Johan_Tuls · 23 January 2023 06:28

This started happening on our servers also:

While all workers are online on the server. Sometimes a single worker just turns off.
I wonder what makes this unreliable, because it is a big issue on production.

Restarting the workers restores the connection.

rdejonge · 23 January 2023 08:33

We are currently looking into the cause of this problem. We will update you as soon as there is progress on this matter.

Tom_Nillesen · 17 February 2023 10:42

I would like to be kept in the loop on this issue as well, as we’re encountering the same regarding status of integrations. The workers aren’t showing any errors, but the status on the platform is red.

By restarting the workers the issue is resolved for a few days (normally). I’ve set up an auto-reboot of the server each morning which has improved the situation a bit, but still the problem occurs from time to time.

The server and its workers have performed very stable for more than a year, but since december 2022 (or so) we’ve encountered this issue.

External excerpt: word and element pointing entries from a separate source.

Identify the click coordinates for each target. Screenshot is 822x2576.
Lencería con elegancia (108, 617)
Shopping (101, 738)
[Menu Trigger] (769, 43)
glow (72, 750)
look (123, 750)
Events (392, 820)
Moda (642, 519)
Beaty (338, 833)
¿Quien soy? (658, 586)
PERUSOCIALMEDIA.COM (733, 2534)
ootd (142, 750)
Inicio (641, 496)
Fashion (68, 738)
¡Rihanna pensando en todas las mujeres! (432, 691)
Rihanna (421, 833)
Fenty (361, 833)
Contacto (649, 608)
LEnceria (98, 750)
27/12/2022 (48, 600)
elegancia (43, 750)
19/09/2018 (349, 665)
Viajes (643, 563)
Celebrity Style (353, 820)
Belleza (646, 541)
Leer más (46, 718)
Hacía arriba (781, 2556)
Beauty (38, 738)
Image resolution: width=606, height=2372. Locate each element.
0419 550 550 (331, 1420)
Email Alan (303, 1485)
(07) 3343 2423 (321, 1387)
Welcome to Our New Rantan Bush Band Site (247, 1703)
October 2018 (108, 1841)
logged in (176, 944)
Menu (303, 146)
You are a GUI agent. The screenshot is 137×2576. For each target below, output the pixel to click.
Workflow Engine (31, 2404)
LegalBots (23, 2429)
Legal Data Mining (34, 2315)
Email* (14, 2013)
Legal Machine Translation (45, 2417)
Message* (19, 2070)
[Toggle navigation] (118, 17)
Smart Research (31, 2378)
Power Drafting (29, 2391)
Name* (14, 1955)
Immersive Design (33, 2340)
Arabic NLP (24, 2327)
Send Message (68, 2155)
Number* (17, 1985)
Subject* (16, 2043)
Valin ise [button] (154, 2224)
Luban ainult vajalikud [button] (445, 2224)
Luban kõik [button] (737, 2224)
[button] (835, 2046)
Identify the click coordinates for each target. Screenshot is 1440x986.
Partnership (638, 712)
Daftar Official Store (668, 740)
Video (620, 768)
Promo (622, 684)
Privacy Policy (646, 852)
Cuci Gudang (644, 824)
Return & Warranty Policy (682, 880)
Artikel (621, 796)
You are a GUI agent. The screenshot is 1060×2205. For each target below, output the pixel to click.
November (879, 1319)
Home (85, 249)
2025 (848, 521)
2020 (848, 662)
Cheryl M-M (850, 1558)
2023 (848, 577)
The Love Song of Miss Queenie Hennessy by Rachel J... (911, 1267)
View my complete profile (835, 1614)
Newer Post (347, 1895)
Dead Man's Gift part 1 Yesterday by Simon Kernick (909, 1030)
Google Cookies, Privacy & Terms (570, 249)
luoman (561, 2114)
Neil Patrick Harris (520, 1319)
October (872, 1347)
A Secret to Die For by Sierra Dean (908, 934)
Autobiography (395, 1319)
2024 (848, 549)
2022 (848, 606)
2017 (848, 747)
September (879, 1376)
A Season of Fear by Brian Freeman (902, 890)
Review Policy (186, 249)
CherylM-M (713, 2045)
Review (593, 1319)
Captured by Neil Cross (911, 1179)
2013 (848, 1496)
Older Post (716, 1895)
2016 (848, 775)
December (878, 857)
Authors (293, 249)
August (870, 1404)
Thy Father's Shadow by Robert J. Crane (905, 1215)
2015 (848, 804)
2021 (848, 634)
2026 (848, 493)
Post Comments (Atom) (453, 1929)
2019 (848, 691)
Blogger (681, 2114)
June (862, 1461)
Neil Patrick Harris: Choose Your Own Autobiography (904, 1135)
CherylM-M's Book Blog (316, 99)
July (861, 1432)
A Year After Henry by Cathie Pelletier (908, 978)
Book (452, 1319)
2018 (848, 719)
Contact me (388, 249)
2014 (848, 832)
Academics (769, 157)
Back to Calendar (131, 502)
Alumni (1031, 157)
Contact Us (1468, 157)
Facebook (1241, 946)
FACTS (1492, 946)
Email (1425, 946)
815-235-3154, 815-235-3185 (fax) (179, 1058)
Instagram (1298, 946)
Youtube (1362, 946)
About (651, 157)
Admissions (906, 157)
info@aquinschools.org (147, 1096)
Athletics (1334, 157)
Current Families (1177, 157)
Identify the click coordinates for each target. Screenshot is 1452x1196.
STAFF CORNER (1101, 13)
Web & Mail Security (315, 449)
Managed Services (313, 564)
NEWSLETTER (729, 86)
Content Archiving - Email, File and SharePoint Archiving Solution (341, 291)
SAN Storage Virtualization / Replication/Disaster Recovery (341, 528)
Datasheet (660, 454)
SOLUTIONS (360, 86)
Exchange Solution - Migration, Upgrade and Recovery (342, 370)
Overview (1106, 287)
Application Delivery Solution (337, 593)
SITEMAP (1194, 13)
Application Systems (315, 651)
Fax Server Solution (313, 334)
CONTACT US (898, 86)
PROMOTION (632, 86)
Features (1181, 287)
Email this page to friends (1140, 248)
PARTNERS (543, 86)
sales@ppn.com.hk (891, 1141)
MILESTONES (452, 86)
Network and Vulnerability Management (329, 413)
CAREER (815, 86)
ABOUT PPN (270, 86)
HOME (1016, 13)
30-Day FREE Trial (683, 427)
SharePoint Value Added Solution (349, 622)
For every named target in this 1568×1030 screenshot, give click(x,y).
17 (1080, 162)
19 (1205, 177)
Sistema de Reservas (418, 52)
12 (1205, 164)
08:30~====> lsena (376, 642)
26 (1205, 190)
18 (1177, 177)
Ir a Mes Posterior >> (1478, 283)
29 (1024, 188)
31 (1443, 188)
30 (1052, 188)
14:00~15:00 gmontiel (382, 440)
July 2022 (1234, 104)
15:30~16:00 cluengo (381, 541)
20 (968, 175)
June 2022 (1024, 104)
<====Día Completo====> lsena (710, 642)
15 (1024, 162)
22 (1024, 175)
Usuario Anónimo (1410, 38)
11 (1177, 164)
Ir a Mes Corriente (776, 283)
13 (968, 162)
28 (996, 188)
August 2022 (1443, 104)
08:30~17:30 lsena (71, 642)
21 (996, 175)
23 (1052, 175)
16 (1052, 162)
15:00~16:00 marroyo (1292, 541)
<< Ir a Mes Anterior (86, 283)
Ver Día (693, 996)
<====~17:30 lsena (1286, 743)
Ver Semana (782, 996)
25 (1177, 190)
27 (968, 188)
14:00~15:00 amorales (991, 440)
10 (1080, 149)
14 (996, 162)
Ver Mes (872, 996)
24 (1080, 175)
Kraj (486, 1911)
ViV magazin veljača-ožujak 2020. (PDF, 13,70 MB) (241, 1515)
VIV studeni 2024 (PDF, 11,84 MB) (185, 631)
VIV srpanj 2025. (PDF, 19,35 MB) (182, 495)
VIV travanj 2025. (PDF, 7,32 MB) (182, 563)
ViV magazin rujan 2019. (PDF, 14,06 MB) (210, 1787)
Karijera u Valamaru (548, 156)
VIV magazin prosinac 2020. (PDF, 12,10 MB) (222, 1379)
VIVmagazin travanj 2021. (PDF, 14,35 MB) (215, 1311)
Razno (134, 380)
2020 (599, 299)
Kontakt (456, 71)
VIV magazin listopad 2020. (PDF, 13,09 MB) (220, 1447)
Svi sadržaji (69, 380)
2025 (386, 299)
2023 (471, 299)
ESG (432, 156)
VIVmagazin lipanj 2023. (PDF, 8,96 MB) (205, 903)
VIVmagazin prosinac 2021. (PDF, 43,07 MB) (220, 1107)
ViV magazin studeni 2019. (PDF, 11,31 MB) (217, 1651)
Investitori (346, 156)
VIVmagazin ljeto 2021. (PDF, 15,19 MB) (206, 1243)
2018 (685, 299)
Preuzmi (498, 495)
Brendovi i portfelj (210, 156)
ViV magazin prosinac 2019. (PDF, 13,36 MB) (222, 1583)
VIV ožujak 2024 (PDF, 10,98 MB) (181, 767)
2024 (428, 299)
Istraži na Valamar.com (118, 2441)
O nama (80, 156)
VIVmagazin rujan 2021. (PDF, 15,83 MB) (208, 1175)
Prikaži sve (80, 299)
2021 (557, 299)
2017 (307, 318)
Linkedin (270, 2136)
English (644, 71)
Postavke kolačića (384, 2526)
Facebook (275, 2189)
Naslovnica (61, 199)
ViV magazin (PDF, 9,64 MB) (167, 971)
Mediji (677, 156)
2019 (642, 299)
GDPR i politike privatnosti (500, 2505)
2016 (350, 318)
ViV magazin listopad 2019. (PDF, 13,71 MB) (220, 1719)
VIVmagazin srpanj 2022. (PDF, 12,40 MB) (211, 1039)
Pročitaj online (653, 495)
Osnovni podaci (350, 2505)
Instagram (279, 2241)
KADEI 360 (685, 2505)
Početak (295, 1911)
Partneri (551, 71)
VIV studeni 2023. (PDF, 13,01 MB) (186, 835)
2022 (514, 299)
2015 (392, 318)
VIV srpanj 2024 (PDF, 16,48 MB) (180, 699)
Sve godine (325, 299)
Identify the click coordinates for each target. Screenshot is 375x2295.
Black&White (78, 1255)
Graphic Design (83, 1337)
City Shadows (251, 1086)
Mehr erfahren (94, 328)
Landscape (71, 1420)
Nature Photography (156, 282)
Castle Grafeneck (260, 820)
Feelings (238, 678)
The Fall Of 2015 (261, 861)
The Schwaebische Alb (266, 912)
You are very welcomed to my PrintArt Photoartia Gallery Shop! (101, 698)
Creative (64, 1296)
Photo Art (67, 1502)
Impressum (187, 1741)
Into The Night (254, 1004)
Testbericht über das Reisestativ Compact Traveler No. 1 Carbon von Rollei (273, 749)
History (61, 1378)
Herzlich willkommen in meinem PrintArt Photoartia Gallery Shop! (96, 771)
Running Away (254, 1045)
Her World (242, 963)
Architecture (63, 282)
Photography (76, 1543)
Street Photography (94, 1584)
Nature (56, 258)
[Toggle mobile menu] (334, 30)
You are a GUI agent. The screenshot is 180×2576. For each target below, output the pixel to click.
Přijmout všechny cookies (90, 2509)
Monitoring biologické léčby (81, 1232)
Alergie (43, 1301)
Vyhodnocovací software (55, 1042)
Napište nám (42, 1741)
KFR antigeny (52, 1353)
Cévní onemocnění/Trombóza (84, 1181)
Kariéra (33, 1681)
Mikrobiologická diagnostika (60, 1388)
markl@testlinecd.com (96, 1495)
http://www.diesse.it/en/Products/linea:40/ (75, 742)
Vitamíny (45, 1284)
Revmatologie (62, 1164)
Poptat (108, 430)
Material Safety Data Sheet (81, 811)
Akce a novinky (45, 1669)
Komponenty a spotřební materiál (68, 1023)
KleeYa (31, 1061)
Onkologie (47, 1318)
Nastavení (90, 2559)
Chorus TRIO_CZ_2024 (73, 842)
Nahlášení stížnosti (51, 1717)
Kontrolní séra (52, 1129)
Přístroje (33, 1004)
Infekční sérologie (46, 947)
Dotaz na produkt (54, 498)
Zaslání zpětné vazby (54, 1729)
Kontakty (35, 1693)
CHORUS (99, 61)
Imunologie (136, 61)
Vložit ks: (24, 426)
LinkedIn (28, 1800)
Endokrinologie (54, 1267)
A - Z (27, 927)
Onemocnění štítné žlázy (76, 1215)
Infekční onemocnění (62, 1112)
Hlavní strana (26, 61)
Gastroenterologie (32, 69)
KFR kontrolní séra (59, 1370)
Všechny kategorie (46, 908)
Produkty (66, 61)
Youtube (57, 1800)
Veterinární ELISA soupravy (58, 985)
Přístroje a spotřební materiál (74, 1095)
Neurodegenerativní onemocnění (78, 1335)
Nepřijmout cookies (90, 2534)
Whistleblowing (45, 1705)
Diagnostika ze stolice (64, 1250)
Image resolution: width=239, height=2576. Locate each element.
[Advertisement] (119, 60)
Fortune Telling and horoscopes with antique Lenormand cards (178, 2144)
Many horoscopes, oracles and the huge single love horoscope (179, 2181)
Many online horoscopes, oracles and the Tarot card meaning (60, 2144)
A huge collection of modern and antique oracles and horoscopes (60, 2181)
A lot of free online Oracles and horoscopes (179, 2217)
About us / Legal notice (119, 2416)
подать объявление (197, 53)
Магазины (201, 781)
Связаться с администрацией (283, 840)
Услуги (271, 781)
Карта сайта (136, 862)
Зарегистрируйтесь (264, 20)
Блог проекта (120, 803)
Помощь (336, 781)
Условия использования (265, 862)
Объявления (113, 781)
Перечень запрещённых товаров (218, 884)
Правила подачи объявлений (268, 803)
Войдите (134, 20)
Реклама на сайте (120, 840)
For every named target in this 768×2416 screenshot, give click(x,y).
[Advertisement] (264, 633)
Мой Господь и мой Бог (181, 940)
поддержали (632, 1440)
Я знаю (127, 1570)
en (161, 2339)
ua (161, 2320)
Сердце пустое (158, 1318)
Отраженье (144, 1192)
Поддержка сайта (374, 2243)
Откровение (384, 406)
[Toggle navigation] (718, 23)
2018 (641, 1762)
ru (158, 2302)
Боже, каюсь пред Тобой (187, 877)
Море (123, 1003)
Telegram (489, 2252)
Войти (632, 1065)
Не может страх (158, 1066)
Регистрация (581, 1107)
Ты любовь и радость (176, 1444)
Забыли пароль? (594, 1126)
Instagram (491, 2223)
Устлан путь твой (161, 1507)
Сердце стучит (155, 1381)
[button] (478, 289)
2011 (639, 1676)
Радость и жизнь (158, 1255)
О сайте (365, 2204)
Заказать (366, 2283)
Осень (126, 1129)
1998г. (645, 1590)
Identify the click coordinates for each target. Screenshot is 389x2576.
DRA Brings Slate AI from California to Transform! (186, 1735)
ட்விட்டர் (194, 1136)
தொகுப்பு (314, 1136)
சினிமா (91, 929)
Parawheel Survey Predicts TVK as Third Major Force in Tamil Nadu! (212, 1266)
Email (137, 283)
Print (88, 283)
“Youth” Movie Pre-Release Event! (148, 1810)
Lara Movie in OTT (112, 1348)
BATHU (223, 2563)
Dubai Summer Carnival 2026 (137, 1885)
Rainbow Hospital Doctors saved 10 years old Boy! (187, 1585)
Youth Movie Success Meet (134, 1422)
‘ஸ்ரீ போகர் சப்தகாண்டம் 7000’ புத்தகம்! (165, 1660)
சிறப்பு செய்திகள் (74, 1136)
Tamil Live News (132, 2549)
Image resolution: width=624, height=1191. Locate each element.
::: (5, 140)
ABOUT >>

rdejonge · 17 February 2023 13:16

We currently in the process of rolling out a solution that should solve this issue. Once everything is up and running I will post an update here again.

rdejonge · 21 February 2023 12:55

We have rolled out a solution that should solve the problems related to the workers seemingly losing connection to the platform. If problems still persist please let us know (either here or through email)

Regards,

Raoul

topologic · 5 May 2023 12:26

Just to add that I am facing the same issues of reliability with workers (generic). I cannot reliably connect to it and sometimes it takes two pressed of ‘send’ to connect to it.